Gonçalves – Não posso me manifestar em abstrato. Não me lembro mais do caso. Naquela noite foram 14 flagrantes e em nenhum deles houve manifestação do MP requerendo prisão. Todos tinham sido comunicados pela autoridade policial ao MP. Naquela noite soltei outras pessoas que haviam assaltado pessoas pobres, e quanto a isso não há indignação popular. Nem quero imaginar que esteja havendo discussão elitizada. Não há previsão legal de dar vista ao MP. Quando o juiz recebe, já tem de receber com os pedidos, seja de defesa, seja do MP. E no caso, em alguns dos 14 flagrantes, havia pedido da defensoria pública. Sinal de que havia um defensor de plantão que teve o cuidado de já encaminhar com o auto de prisão em flagrante o pedido de concessão de liberdade.

ZH – O senhor quer dizer que a defensoria pública estava atenta e o Ministério Público não?

Gonçalves – Não posso avaliar o que ocorreu.
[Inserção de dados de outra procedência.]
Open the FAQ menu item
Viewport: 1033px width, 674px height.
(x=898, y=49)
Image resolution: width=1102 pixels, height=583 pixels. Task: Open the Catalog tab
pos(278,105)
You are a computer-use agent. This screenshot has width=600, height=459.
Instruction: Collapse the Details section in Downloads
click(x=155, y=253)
Mas em nenhum momento demos vista à defensoria no serviço de plantão no fórum, assim como não foi dado ao MP, pois nós entendemos que a eles cabe estar atentos e fazer cada um o seu papel.

ZH – O MP fora comunicado do flagrante e o senhor o homologou.
Gonçalves – Exatamente, homologuei e isso não está sendo dito.
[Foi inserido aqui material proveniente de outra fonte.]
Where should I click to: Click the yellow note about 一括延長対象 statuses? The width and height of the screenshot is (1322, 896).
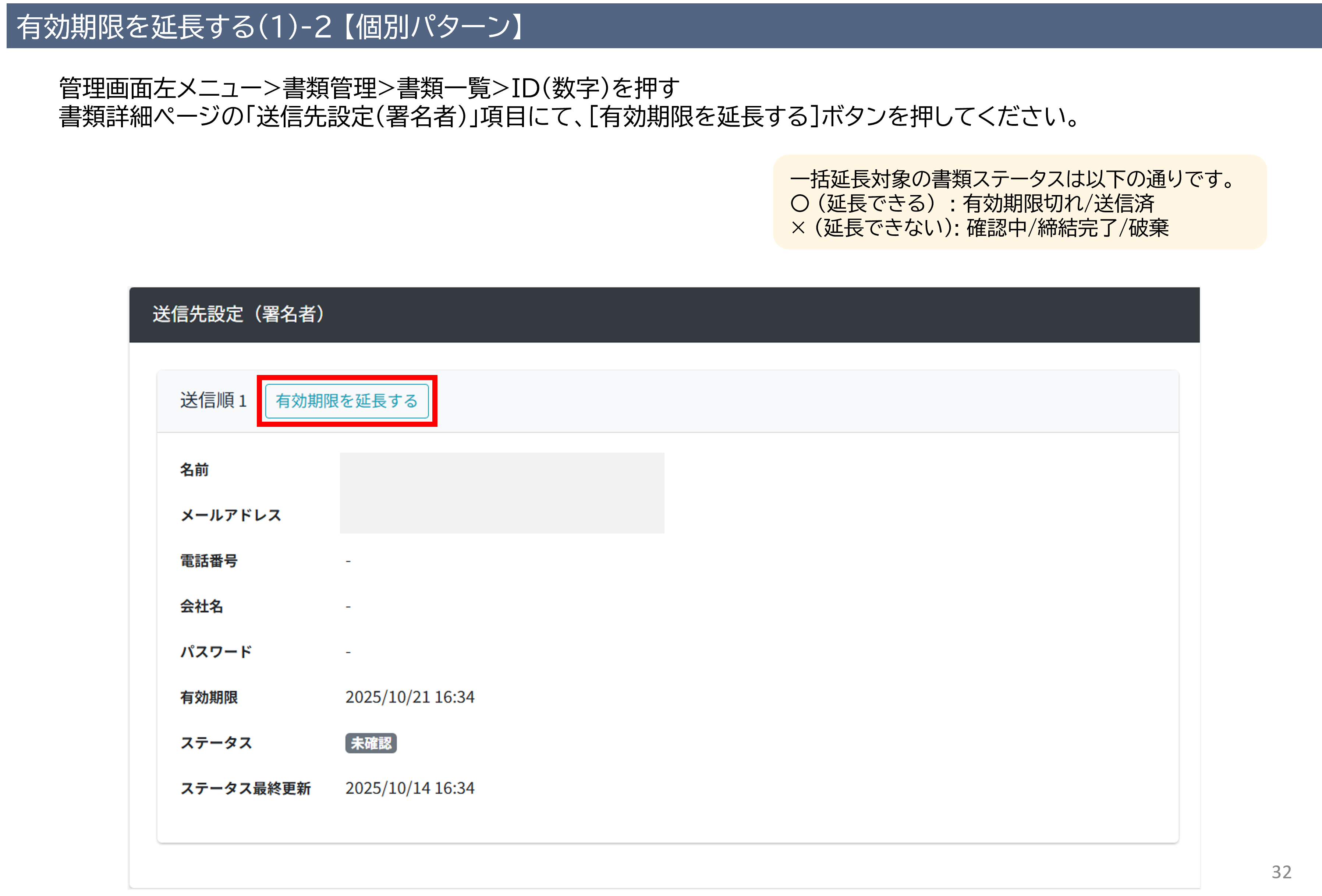1019,202
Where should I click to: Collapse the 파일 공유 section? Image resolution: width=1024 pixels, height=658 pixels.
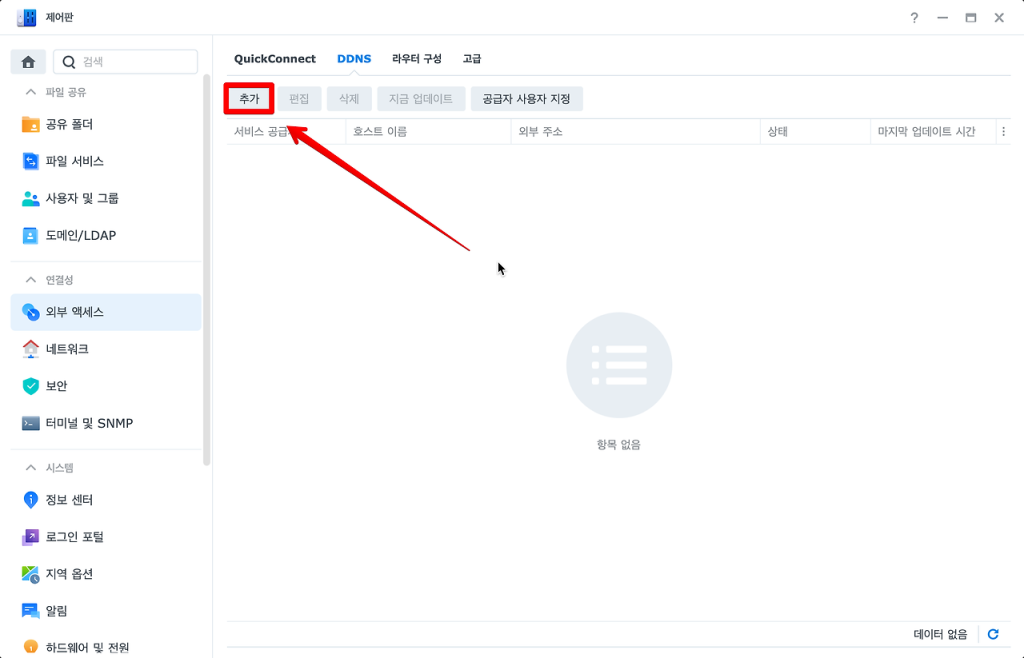tap(31, 92)
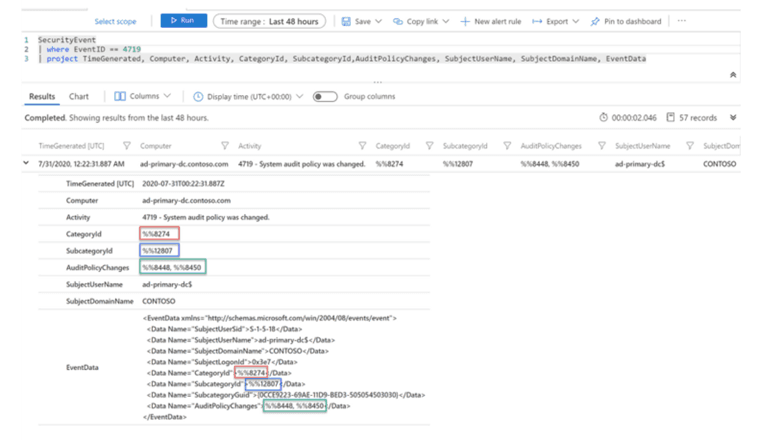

ZH – O senhor homologou porque todas as formalidades estavam atendidas, inclusive, a comunicação ao MP. É isso?

Gonçalves – Sim, tinha todas as formalidades, só não tinha um pedido de prisão. Então eu acho que a culpa (pela libertação dos suspeitos) não pode ser atribuída a mim.

ZH – Em casos semelhantes, com manifestação do MP de pedido de prisão e como o senhor considera esse tipo de crime grave, o senhor teria decretado a prisão?
Gonçalves – Temos de avaliar caso a caso. A princípio, só a gravidade do delito não é suficiente para decretar uma prisão preventiva.
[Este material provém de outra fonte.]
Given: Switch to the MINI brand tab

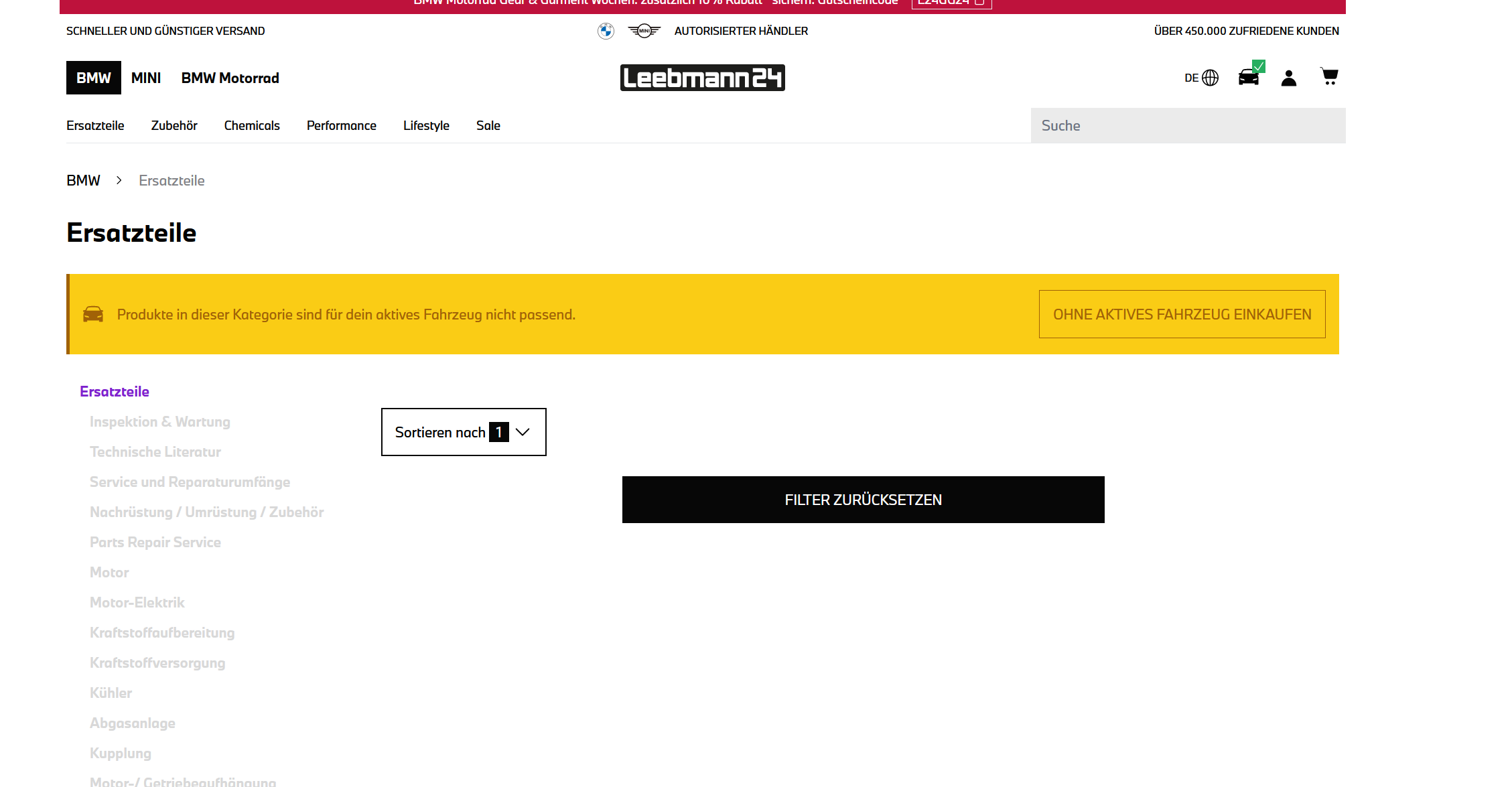Looking at the screenshot, I should click(145, 78).
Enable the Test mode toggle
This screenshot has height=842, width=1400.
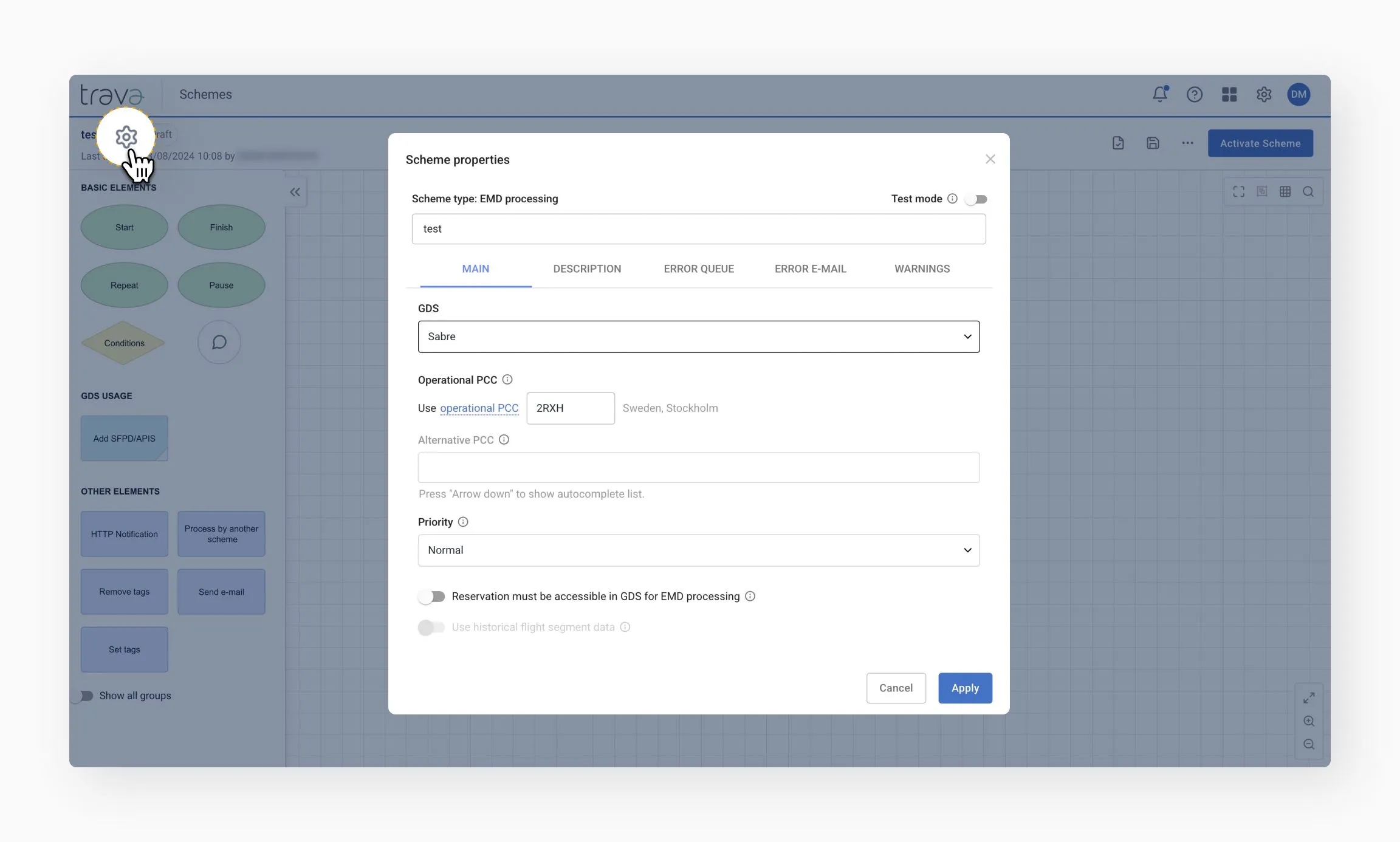tap(976, 199)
ZH – O roubo de veículos, com mortes ou feridos, tem grande repercussão. O senhor avalia que a comoção social tem de ser levada em conta na decisão do juiz?
Gonçalves – Eu vejo o juiz como um garantidor, não como um dos atores da segurança pública. O juiz tem de garantir os direitos seja de quem for, do mais humilde ao mais rico. Merecem todos ter um juiz que esteja isento de pressões ou qualquer influência. Como não há previsão legal, entendo que não é possível decretar prisão pelo clamor público. Sendo legalista.

ZH – O senhor diz que o juiz tem de garantir direitos de todos. Sua decisão contribuiu para garantir os direitos da vítima?
Gonçalves – O juiz do processo penal deve garantir os direitos da pessoa sujeita ao processo. Isso não afasta que eu tenha sensibilidade e tenha compaixão. Minha preocupação também é com as vítimas, mas não posso, como juiz neutro, adotar uma ou outra posição. Tenho visto muita gente fazer o discurso fácil de proteção à vítima, mas elas próprias não fazem nada. E eu faço. Eu integro o movimento que visa à proteção das vítimas.

ZH – Decisões assim não contribuem para aumentar a sensação de insegurança e de impunidade?
Gonçalves – Não vejo dessa forma. Isso vai muito da repercussão que se dá a cada caso.

ZH – O MP designou um promotor específico para recorrer de suas decisões. Como o senhor vê isso?
Gonçalves – Vejo com tristeza, o próprio MP admitir que tem que colocar mais de um promotor para trabalhar com um juiz. É sinal de que um juiz trabalha o mesmo que dois, três promotores. Mas eles estão no papel deles, o de recorrer (das decisões).

ZH – O senhor não vê anormalidade nessa medida?
Gonçalves – Não. Quem tem de ver anormalidade é o Ministério Público.